The poor keyboardist (lead singers like Steve Winwood excepted) are often on the side of the stage, seated behind some huge appliance made of wood and wires, providing much of the musical texture, yet out of sight, and as usually follows, out of mind.
As you may already be aware, especially if you follow Funky16Corners, I am a certified Hammond organ and electric piano nut, so my ears have always been attuned to Mac’s prodigious skills.
At his very best, Mac was the epitome of the team player, eschewing the bombast of contemporaries like Keith Emerson, choosing instead to add layers, and more importantly, punctuation of a sort. He used the piano and organ to add texture and emphasis to songs.
The first track I’m featuring today appeared here at Iron Leg back in 2010, and is for me the finest thing the Small Faces ever did. ‘Tin Soldier’, recorded in 1967 is the perfect intersection of the group’s R&B roots and the more progressive direction things were moving in at the time.
‘Tin Soldier’ is a master class in rock dynamics, due in large part to McLagan’s electric piano, which sets the tone, and (with the organ) lays the foundation for the entire song. The electric piano break at 1:29 is as powerful as anything that ever appeared on a Small Faces record.
The Faces were another bag entirely. With Rod Stewart and Ron Wood (it took two regular humans to replace Steve Marriott) added to the mix things got a whole lot shaggier but the mix was every bit as potent as with the Small Faces.
I’m including two Faces tracks here, one that illustrates Mac’s power as a sideman, and the second an organ feature.
The Faces cover of the Temptations ‘(I Know) I’m Losing You’ – recorded by the band but released as part of Rod Stewart’s solo LP ‘Every Picture Tells a Story’ – is one of the band’s best known recordings. This version, recorded live for the BBC ‘Sounds For Saturday’ program in 1971, once again features McLagan’s electric piano as a prominent voice.
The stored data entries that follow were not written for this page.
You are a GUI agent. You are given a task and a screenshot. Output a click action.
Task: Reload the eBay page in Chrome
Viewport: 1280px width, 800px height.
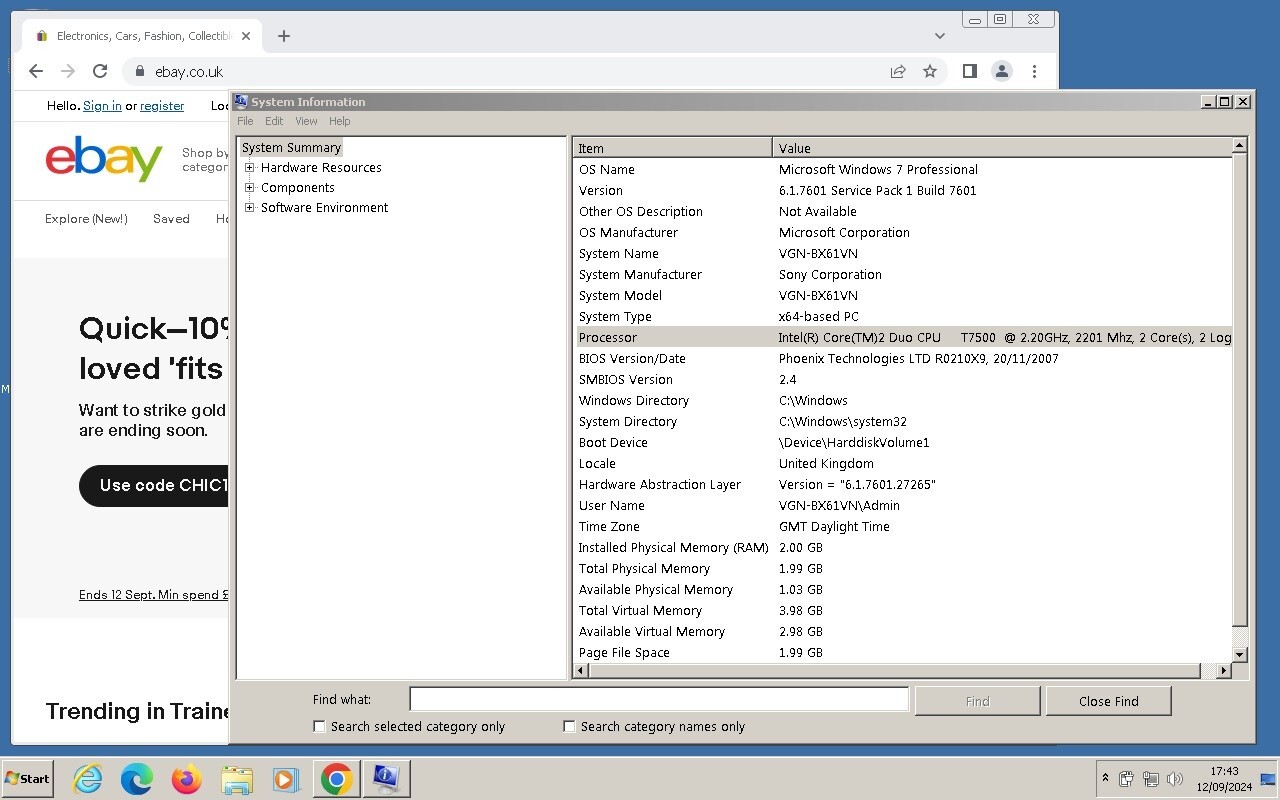click(x=100, y=71)
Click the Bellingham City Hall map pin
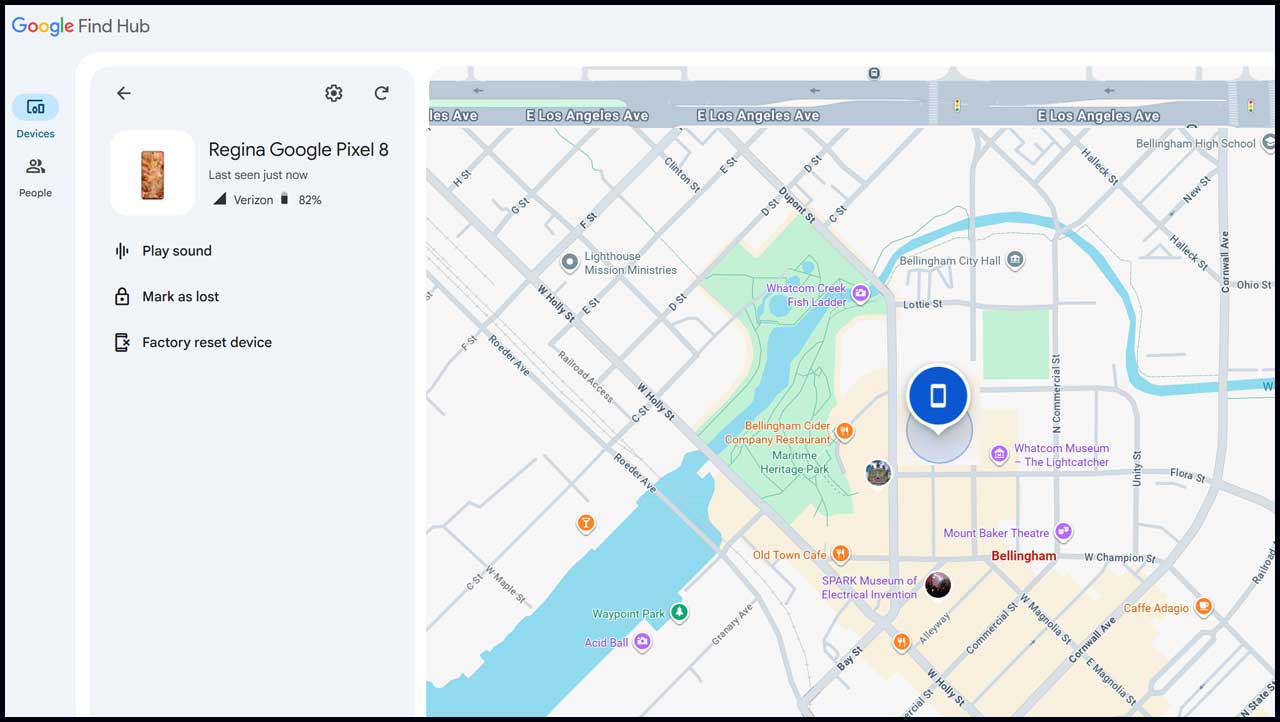The height and width of the screenshot is (722, 1280). coord(1015,259)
As loud as Ronnie Wood’s guitar is, Mac’s piano is right there with him, and when you get to 2:05, and the band drops back (except to hum), and the piano comes in by itself, it’s a thing to behold.
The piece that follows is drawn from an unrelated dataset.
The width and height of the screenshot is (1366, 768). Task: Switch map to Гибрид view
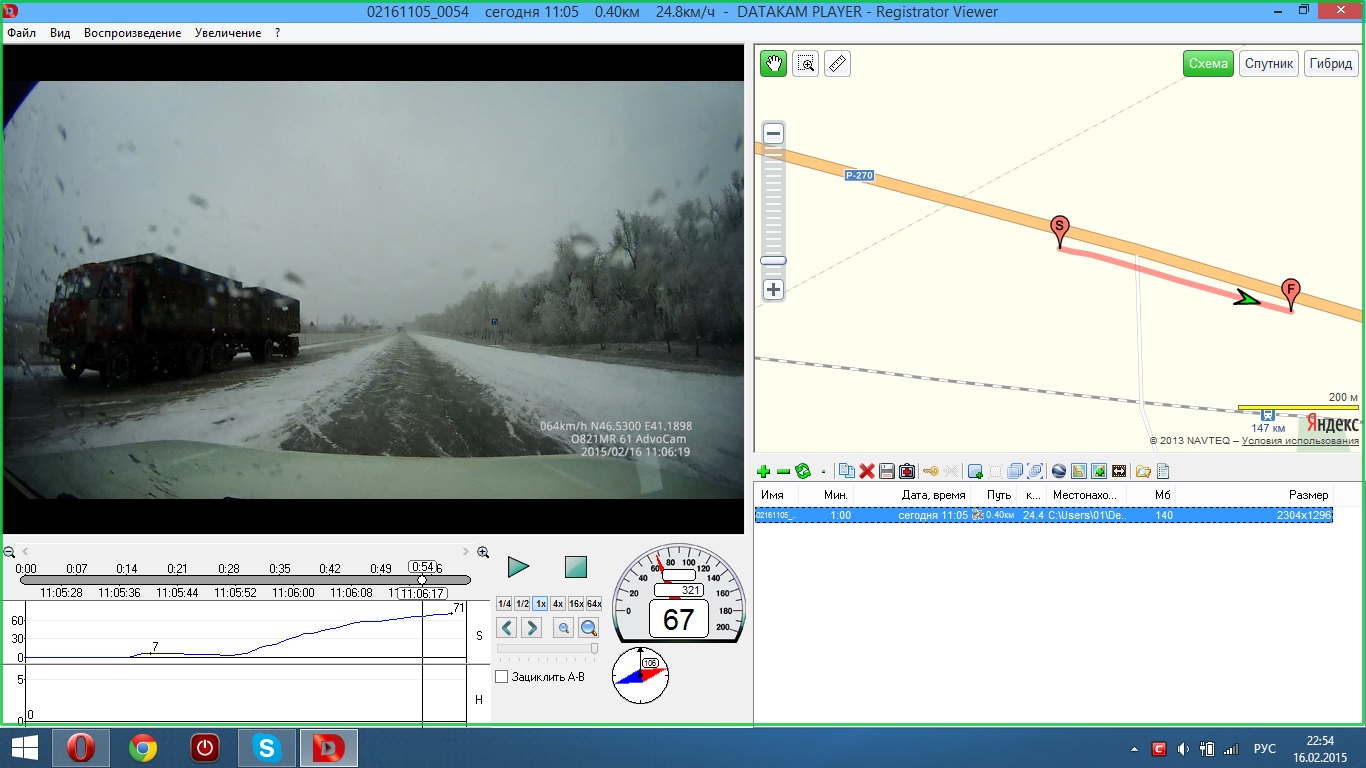coord(1330,64)
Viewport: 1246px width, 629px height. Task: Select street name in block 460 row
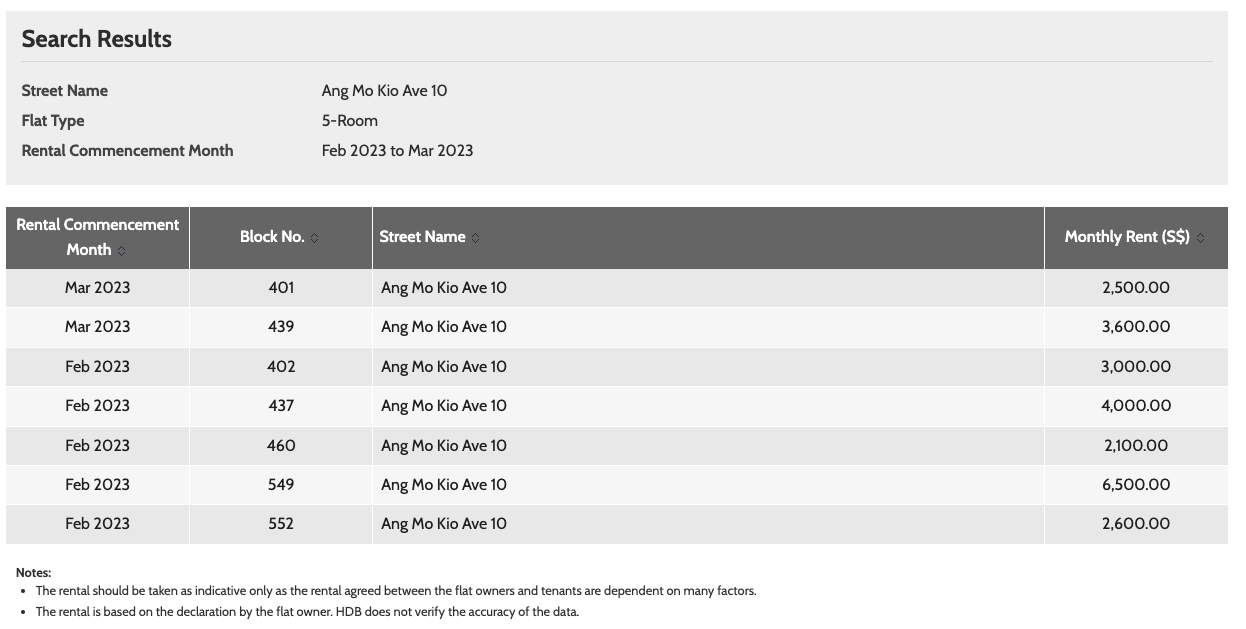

The last track is ‘Oh Lord I’m Browned Off’, which appeared as the b-side to the single of ‘Maybe I’m Amazed’. A Wood/McLagan/Lane/Jones composition, the Hammond-led instro starts off like a distant cousin of the Turtles’ ‘Buzz Saw’, rolling out into a funky groove with plenty of solo time for McLagan and some bottleneck guitar from Wood.
Following the demise of the Faces, McLagan followed Wood into the New Barbarians, formed his own Bump Band, played for years with Billy Bragg, and recorded as a sideman for all kinds of people.
He had been living in Austin, TX for many years when he passed away.
He will be missed.
See you next week.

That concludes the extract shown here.